Data shown
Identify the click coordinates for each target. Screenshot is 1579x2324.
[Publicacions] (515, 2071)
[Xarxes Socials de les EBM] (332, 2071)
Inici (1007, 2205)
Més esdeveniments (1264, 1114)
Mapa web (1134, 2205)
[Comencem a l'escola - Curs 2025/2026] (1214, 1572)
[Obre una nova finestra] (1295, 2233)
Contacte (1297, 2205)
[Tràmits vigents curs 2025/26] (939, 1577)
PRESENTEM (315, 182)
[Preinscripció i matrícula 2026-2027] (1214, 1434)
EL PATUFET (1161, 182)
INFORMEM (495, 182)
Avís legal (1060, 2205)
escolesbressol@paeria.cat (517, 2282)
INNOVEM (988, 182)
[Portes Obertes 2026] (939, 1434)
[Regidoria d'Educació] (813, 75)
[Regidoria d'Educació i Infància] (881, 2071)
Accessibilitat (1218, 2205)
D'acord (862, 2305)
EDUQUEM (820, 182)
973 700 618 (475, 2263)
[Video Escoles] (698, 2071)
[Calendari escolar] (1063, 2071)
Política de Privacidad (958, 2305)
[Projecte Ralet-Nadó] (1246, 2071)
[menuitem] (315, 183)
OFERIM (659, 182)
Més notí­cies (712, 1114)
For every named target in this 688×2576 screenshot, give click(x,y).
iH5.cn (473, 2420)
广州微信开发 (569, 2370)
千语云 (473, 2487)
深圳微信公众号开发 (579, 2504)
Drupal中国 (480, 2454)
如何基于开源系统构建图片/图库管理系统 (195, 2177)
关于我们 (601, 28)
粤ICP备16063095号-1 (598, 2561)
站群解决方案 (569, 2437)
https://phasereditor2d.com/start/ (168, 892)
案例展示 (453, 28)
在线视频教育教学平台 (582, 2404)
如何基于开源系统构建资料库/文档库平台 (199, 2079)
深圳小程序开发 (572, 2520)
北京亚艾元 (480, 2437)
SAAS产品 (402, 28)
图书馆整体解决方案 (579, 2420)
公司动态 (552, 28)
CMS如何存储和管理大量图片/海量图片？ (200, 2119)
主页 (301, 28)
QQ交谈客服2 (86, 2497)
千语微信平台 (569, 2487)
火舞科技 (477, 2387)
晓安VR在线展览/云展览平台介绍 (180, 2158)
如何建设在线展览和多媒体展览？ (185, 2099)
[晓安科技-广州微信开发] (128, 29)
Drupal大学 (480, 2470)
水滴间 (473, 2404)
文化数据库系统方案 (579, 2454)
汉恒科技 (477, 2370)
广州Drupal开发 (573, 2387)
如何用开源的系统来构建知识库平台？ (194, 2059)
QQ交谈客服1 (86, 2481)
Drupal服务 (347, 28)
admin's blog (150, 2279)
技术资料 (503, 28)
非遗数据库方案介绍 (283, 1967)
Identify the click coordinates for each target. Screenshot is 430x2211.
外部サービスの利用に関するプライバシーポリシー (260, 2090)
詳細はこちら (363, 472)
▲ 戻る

Exercise
Could you retype all of the entries exactly, leaving none out?

Written response
Identify the click coordinates for each target. Screenshot is 1579x2324.
[Publicacions] (515, 2071)
[Xarxes Socials de les EBM] (332, 2071)
Inici (1007, 2205)
Més esdeveniments (1264, 1114)
Mapa web (1134, 2205)
[Comencem a l'escola - Curs 2025/2026] (1214, 1572)
[Obre una nova finestra] (1295, 2233)
Contacte (1297, 2205)
[Tràmits vigents curs 2025/26] (939, 1577)
PRESENTEM (315, 182)
[Preinscripció i matrícula 2026-2027] (1214, 1434)
EL PATUFET (1161, 182)
INFORMEM (495, 182)
Avís legal (1060, 2205)
escolesbressol@paeria.cat (517, 2282)
INNOVEM (988, 182)
[Portes Obertes 2026] (939, 1434)
[Regidoria d'Educació] (813, 75)
[Regidoria d'Educació i Infància] (881, 2071)
Accessibilitat (1218, 2205)
D'acord (862, 2305)
EDUQUEM (820, 182)
973 700 618 (475, 2263)
[Video Escoles] (698, 2071)
[Calendari escolar] (1063, 2071)
Política de Privacidad (958, 2305)
[Projecte Ralet-Nadó] (1246, 2071)
[menuitem] (315, 183)
OFERIM (659, 182)
Més notí­cies (712, 1114)
For every named target in this 688×2576 screenshot, give click(x,y).
iH5.cn (473, 2420)
广州微信开发 (569, 2370)
千语云 (473, 2487)
深圳微信公众号开发 (579, 2504)
Drupal中国 (480, 2454)
如何基于开源系统构建图片/图库管理系统 (195, 2177)
关于我们 (601, 28)
粤ICP备16063095号-1 (598, 2561)
站群解决方案 (569, 2437)
https://phasereditor2d.com/start/ (168, 892)
案例展示 (453, 28)
在线视频教育教学平台 (582, 2404)
如何基于开源系统构建资料库/文档库平台 (199, 2079)
深圳小程序开发 (572, 2520)
北京亚艾元 (480, 2437)
SAAS产品 (402, 28)
图书馆整体解决方案 (579, 2420)
公司动态 (552, 28)
CMS如何存储和管理大量图片/海量图片？ (200, 2119)
主页 (301, 28)
QQ交谈客服2 (86, 2497)
千语微信平台 (569, 2487)
火舞科技 (477, 2387)
晓安VR在线展览/云展览平台介绍 (180, 2158)
如何建设在线展览和多媒体展览？ (185, 2099)
[晓安科技-广州微信开发] (128, 29)
Drupal大学 (480, 2470)
水滴间 (473, 2404)
文化数据库系统方案 (579, 2454)
汉恒科技 (477, 2370)
广州Drupal开发 (573, 2387)
如何用开源的系统来构建知识库平台？ (194, 2059)
QQ交谈客服1 (86, 2481)
Drupal服务 (347, 28)
admin's blog (150, 2279)
技术资料 (503, 28)
非遗数据库方案介绍 (283, 1967)
Identify the click coordinates for each target. Screenshot is 430x2211.
外部サービスの利用に関するプライバシーポリシー (260, 2090)
詳細はこちら (363, 472)
▲ 戻る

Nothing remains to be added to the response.